On August 22, 2012, at the administrative hearing held pursuant to PG 206–13, defendant was represented by counsel and he gave his version of what transpired during the August 4, 2012 incident involving Robert Stolarik. Defendant's hearing testimony mirrored the statements he subsequently made in the October 19, 2012 criminal complaint lodged against Stolarik—both his hearing testimony and the complaint included defendant's claim that Stolarik used flash photography that interfered with his arrest of a juvenile and that Stolarik resisted arrest. The People concede that sometime after being assigned to this case in December 2012, ADA Robert Caliendo of the Rackets Bureau reviewed defendant's immunized statement.5 (See Affirmation of ADA Osman Abbasi, p. 10, ¶ 29.) On February 4, 2013, ADA Caliendo interviewed Stolarik and first learned that the camera Stolarik used on August 4, 2012 did not have a built-in flash setting and that Stolarik had not been in possession of an external flash attachment that evening. After his interview of Stolarik, ADA Caliendo determined that defendant's preparation and signing of the criminal complaint against Stolarik was a possible criminal act. Caliendo then sealed his copy of defendant's immunized statement and gave it to ADA Thomas Leahy, who was then the Chief of Investigations of the BxDAO.6 (See Affirmation of Osman Abbasi, p. 11, ¶ 31.) On March 6, 2013, with his counsel present, defendant signed a proffer agreement and was interviewed by ADA Caliendo. Defendant again repeated his narrative of the events of August 4, 2012, which included Stolarik having taken photographs with a camera having a flash, impeding his arrest of the juvenile. The case was then presented to the Grand Jury. The Grand Jury presentation consisted of Stolarik's testimony and that of another police officer who was at the scene at the time of the arrest of the juvenile, and the introduction of testimony and evidence regarding Stolarik's camera's lack of flash capability. In addition, the criminal complaint lodged against Stolarik was received in evidence.

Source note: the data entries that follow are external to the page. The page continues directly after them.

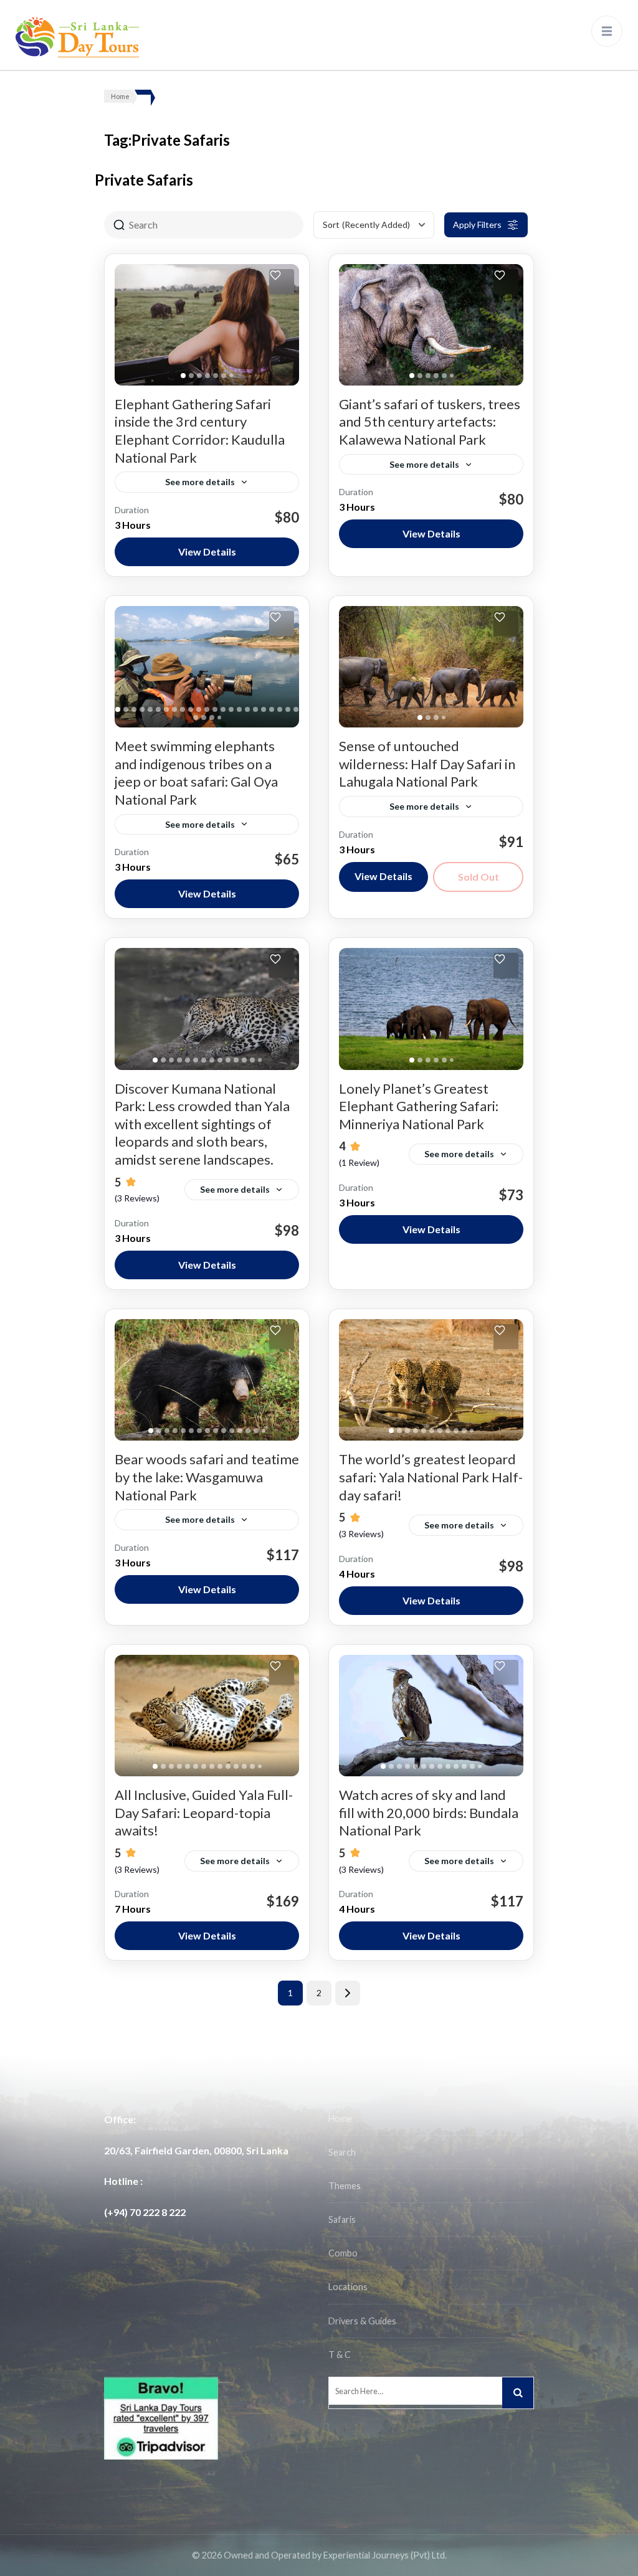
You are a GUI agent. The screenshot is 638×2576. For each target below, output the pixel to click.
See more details (200, 481)
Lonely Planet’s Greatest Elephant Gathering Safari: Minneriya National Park (418, 1106)
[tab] (183, 375)
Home (340, 2118)
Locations (348, 2286)
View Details (207, 551)
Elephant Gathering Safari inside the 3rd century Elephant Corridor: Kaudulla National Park (200, 430)
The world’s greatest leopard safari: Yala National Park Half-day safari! (431, 1477)
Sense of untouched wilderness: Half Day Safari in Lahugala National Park (427, 763)
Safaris (342, 2219)
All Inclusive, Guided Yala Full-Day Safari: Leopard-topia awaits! (204, 1812)
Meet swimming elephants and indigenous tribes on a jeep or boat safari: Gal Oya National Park (196, 772)
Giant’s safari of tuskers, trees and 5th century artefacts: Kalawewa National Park (429, 421)
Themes (344, 2186)
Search (342, 2152)
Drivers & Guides (362, 2321)
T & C (339, 2354)
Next (347, 1993)
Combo (343, 2253)
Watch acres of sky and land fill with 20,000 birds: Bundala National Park (428, 1812)
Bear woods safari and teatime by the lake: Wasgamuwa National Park (207, 1477)
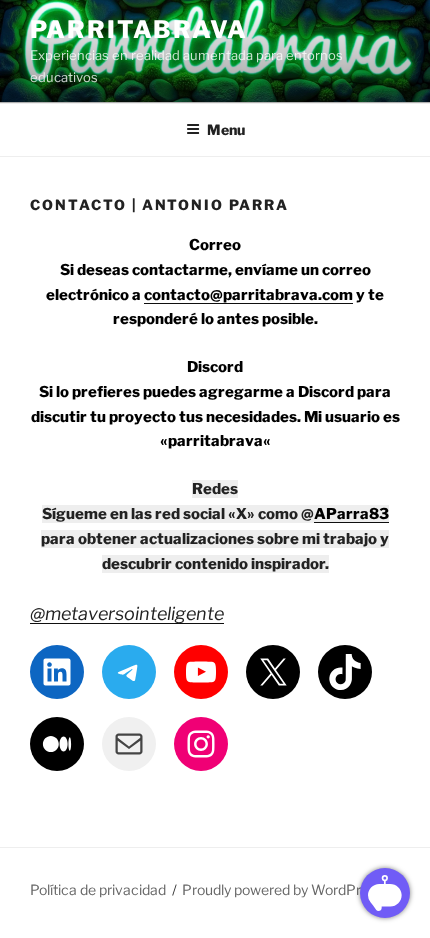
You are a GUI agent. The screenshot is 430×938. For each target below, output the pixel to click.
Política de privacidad (98, 889)
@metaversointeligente (127, 613)
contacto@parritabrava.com (248, 295)
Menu (226, 129)
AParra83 (351, 514)
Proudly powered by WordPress (282, 889)
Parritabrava (139, 29)
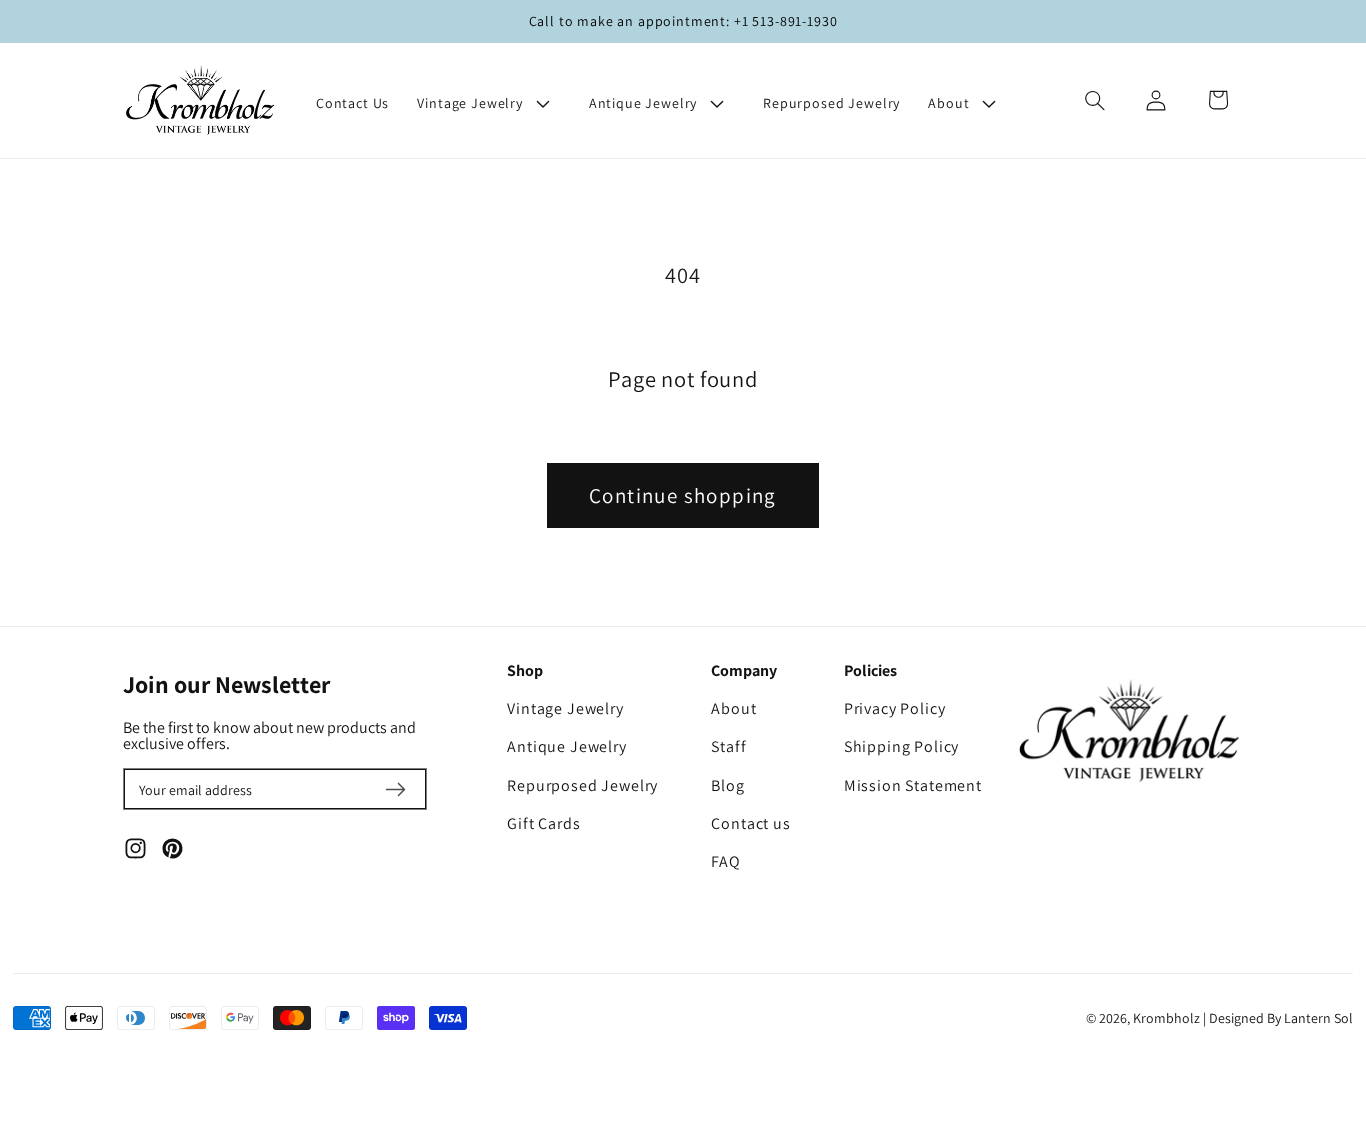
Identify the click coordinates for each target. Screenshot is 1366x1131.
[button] (488, 103)
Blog (727, 786)
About (733, 709)
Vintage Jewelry (565, 709)
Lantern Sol (1318, 1018)
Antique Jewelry (567, 747)
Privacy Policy (895, 709)
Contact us (750, 824)
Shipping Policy (902, 747)
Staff (728, 747)
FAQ (726, 862)
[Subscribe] (396, 789)
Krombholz (1166, 1018)
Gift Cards (543, 824)
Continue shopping (683, 495)
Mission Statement (913, 786)
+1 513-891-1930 (786, 21)
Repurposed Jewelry (582, 786)
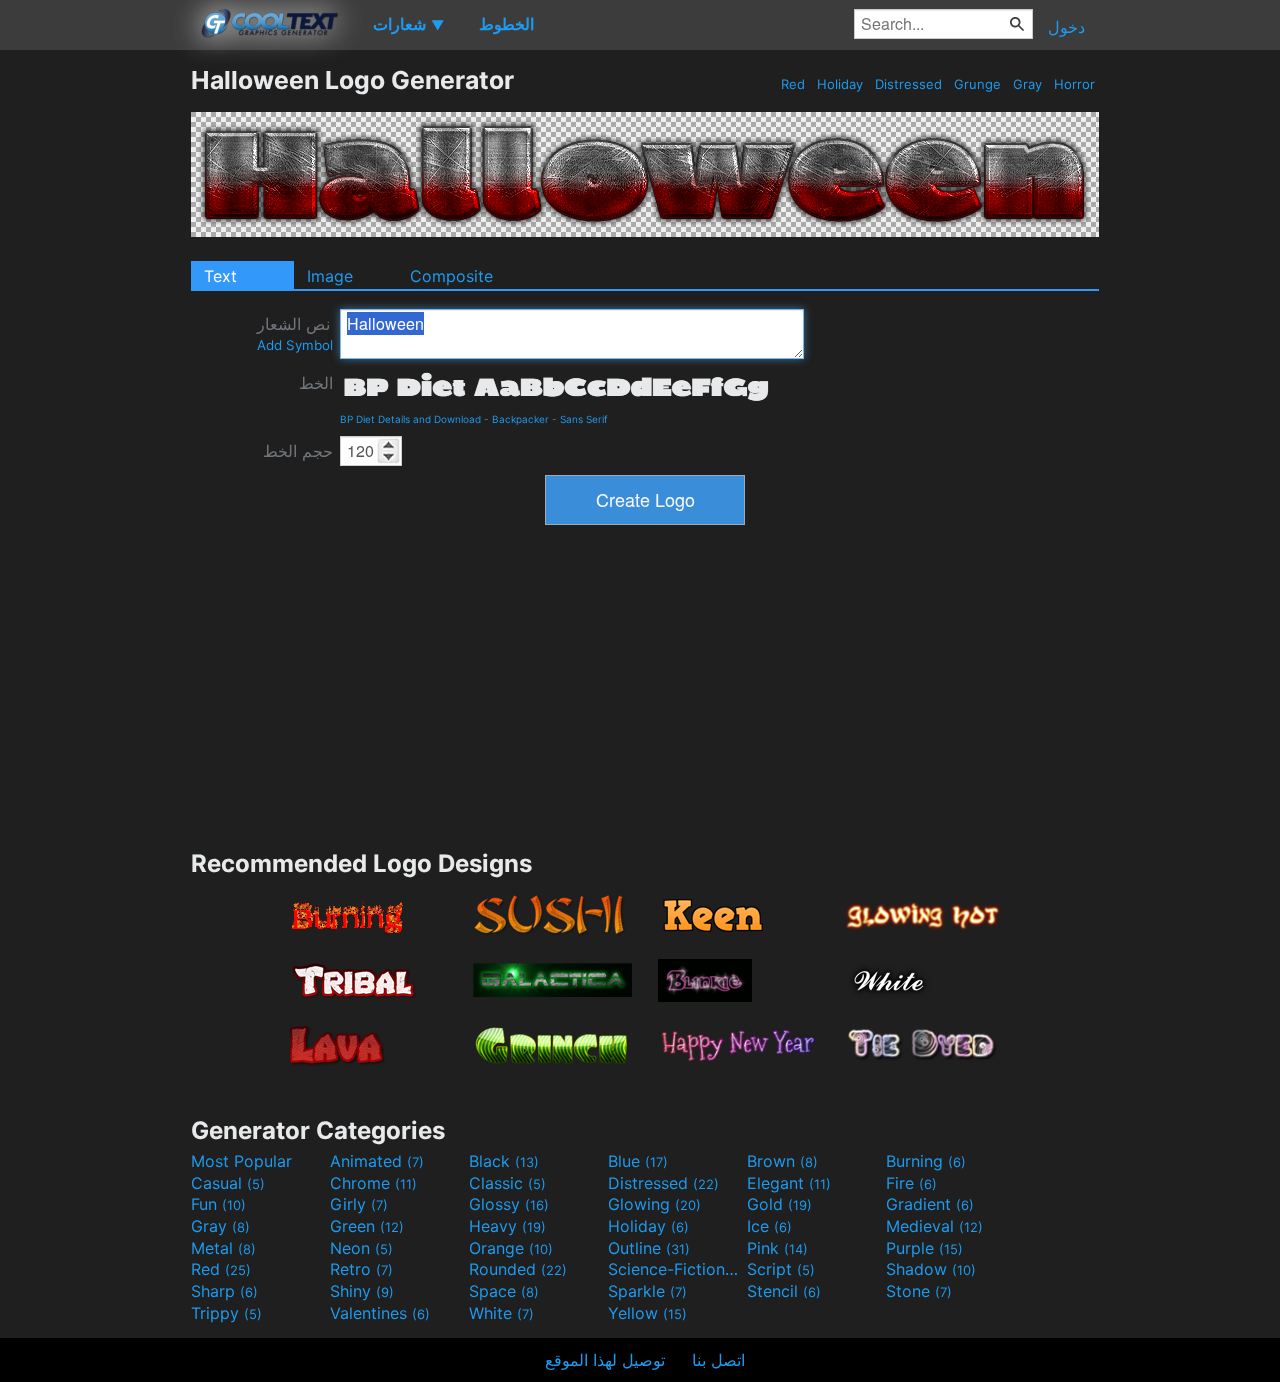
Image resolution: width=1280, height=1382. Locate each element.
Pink (777, 1248)
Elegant (789, 1183)
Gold (779, 1204)
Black (504, 1161)
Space (504, 1291)
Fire (911, 1183)
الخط (316, 383)
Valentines (380, 1313)
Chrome (373, 1183)
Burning (926, 1161)
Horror (1074, 84)
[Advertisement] (95, 365)
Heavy (507, 1226)
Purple (924, 1248)
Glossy (509, 1204)
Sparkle (647, 1291)
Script (781, 1269)
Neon (361, 1248)
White (501, 1313)
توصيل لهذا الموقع (605, 1360)
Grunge (977, 84)
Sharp (224, 1291)
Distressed (908, 84)
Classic (507, 1183)
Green (367, 1226)
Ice (769, 1226)
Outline (649, 1248)
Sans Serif (584, 419)
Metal (223, 1248)
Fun (218, 1204)
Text (220, 276)
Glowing (654, 1204)
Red (793, 84)
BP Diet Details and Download (410, 419)
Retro (361, 1269)
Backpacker (520, 419)
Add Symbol (295, 345)
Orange (511, 1248)
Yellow (647, 1313)
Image (330, 276)
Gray (1027, 84)
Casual (228, 1183)
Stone (919, 1291)
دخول (1066, 27)
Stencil (784, 1291)
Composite (451, 276)
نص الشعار (295, 333)
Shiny (362, 1291)
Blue (638, 1161)
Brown (782, 1161)
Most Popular (241, 1161)
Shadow (931, 1269)
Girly (359, 1204)
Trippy (226, 1313)
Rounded (518, 1269)
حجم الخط (298, 451)
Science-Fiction (675, 1269)
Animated (377, 1161)
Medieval (934, 1226)
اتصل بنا (718, 1360)
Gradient (930, 1204)
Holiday (840, 84)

Based upon the Court's review of the Grand Jury presentation and ADA Abbasi's affirmation, it is readily apparent that defendant's immunized statement was not offered into evidence and that no direct or indirect reference to that statement was made by any of the witnesses that testified in the Grand Jury. Indeed, the Grand Jury was never made aware of the statement's existence. It is also apparent that none of the witnesses who testified in the Grand Jury was exposed to defendant's immunized testimony and that the People did not learn the names of the witnesses who testified from defendant's immunized statement. Moreover, the People have shown an independent source for each of the witnesses who testified and all of the evidence that was adduced. (See People's Memorandum of Law pp. 51–57.)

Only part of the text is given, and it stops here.